Your task:
Report every line of the material that contains the string "agent".

Task material:
* * *
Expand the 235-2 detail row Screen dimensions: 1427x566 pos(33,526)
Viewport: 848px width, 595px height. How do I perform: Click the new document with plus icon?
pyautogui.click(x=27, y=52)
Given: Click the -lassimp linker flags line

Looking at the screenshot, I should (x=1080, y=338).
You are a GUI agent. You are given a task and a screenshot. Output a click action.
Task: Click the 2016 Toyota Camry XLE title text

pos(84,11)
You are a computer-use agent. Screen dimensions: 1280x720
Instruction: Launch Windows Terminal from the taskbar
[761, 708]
* * *
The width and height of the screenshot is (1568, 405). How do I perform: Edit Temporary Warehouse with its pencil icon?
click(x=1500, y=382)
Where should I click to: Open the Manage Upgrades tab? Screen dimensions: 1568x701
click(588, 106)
* * *
Answer below:
You are a GUI agent. You are given a task and a screenshot. Output a click action.
You are a computer-use agent. Screen dimensions: 1280x720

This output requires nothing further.